死。
只有他死了,这件事才能了结。
只有他“以死明志”,才能既削了沈家的势,又保全皇家体面。
然而,他若不死,这场斗争就会继续。
沈家全族都可能被牵连,甚至会波及,皇后和太子。
这是帝王之术,是权衡利弊后最冷酷、却也最有效的选择。
安国公闭上了眼。
许久,他重新睁开眼,眼中已是平静:“老臣明白了。”
“映雪那孩子,”安国公忽然开口,声音很轻,“性子刚烈,重情重义,这些年她在宫里不容易,老臣走后,还请陛下多担待些。”
这话不像臣子对君王的请求,倒像是岳父对女婿的托付。
萧景琰的心被轻轻触动了下。
他想起沈映雪年轻时明媚的笑脸,想起她刚入宫时眼中的憧憬,想起这些年两人渐行渐远的关系……

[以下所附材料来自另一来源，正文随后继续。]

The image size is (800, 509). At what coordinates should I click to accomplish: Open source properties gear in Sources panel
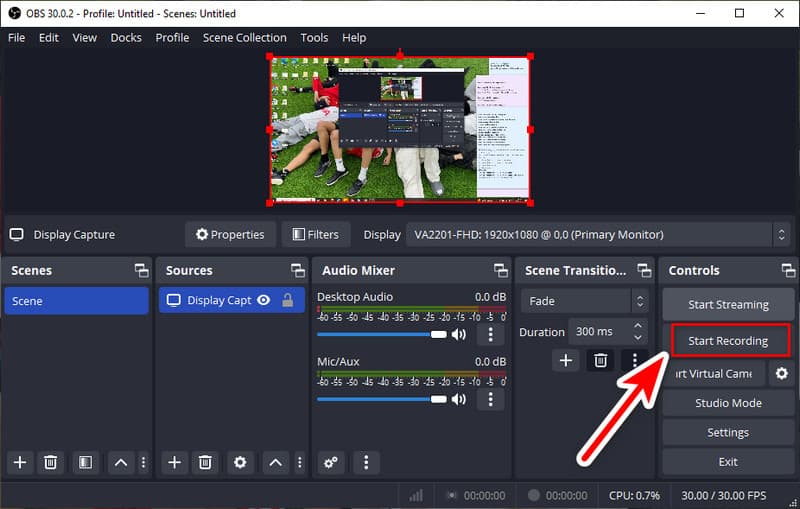click(x=240, y=462)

“朕会的,朕……会照顾好她,”他承诺道,虽然连他自己都不知道,这个承诺能否兑现。
安国公点点头,像是了却了,最后桩心事。
他重新闭上眼,不再说话。
萧景琰站了会儿,看着这位即将走向生命终点的老臣。
最终他什么也没说,转身离开了牢房。
牢门重新关上,落锁的声音在寂静的夜里格外刺耳。
安国公靠在墙上。
听着脚步声渐行渐远。
听着牢房外秋风吹过甬道的呜咽声。
听着自己逐渐缓慢的心跳声。
油灯燃尽最后滴油,火光跳动几下,终于熄灭。
牢房陷入彻底的黑暗。
天牢外。
萧景琰站在秋风里,望着夜空那轮惨白的月亮,久久未动。
“陛下,”贴身内侍悄声上前,“夜深了,该回宫了。”
许久,他才缓缓转身,朝着皇宫的方向走去。
天还未亮,惊雷般的消息便炸响了整个皇宫。
安国公昨夜在天牢中自尽了。
消息传到凤仪宫时,沈映雪正挣扎着从病榻上起身,准备再去御书房外跪求。
听到宫女的禀报,她整个人僵在原地,手中的药碗“啪”地掉在地上,碎瓷四溅,褐色的药汁溅了她身上。
“你……你说什么?”她的声音轻得像羽毛。
宫女跪在地上,哭得浑身颤抖:“安国公在天牢中自尽了。”
沈映雪她眼前黑,直挺挺地向后倒去。
“娘娘!娘娘!”
宫女的惊呼声、太医的奔跑声、宫人的慌乱声……所有声音都变得遥远而模糊。
东宫,含章殿。
萧翊和楚晚棠几乎是同时收到消息的。
彼时,两人正在用早膳,萧翊刚端起粥碗,李十六便跌跌撞撞地冲了进来,脸色惨白如纸。
“殿下,太子妃,安国公在天牢中自尽了!”
萧翊手中的粥碗“哐当”砸在桌上,滚烫的粥溅了他手上,他却浑然不觉。
他猛地站起身,眼中是不可置信的震惊:“你说什么?”
楚晚棠也惊得站了起来,手中的筷子掉在地上:“怎么会?昨夜不是还好好的?”
“说是…说是安国公为证清白,以死明志。”福安的声音颤抖,“今早狱卒发现时,人已经凉了。”
“备马!”萧翊的声音冰冷,“本宫要去天牢!”
“殿下,我也去!”楚晚棠立刻道。
萧翊看了她眼,没有阻止。
两人匆匆换了衣裳,乘马车赶往天牢。